■ THE RECORDS
-----

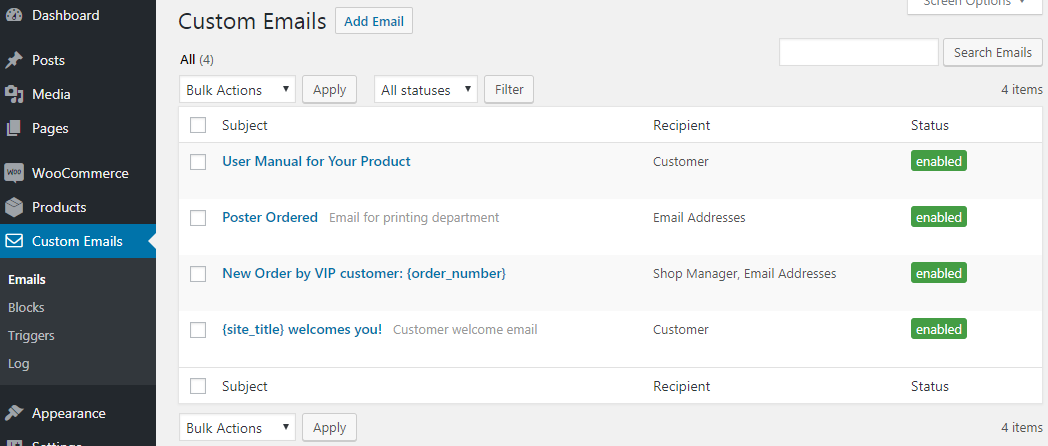Expand the bottom Bulk Actions dropdown
This screenshot has width=1048, height=446.
click(x=237, y=427)
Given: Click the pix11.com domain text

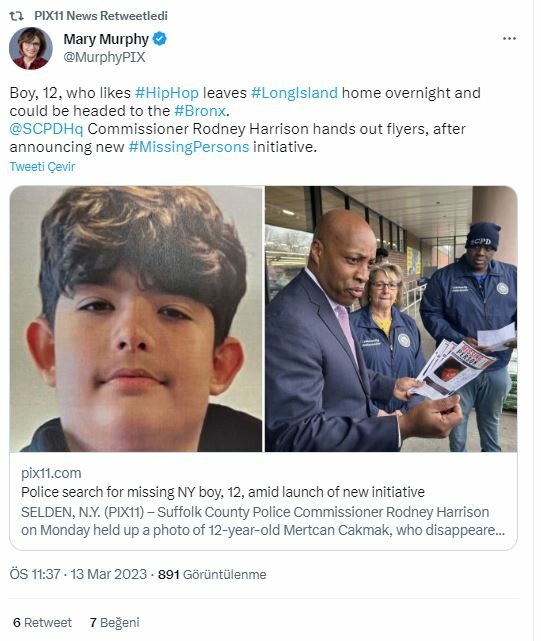Looking at the screenshot, I should 51,473.
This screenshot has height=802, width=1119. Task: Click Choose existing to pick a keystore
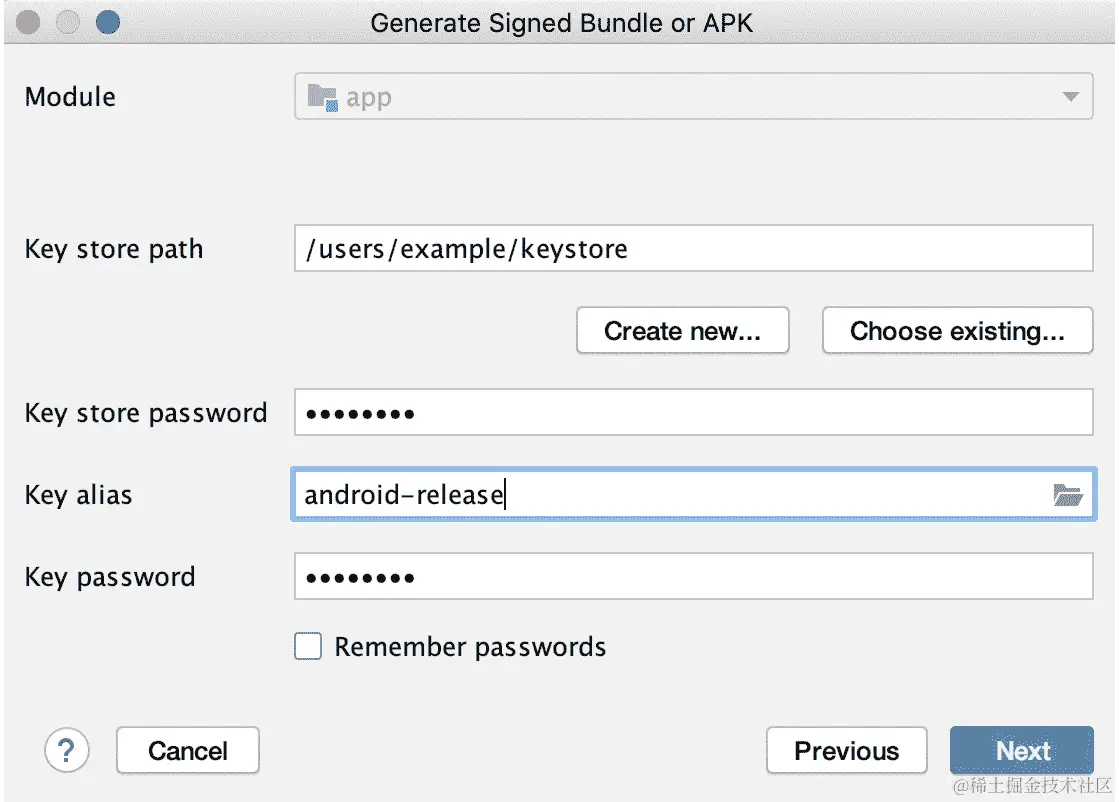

-----

■ WHAT YOU ARE ASKED TO DO
Output verbatim the lines beginning at the line with "Given: Click the pix11.com domain text" and ending at the last line of the material above, inclusive. Do not carry over any pictures.

■ TASK OUTPUT
Given: Click the pix11.com domain text

Looking at the screenshot, I should 51,473.
This screenshot has height=802, width=1119. Task: Click Choose existing to pick a keystore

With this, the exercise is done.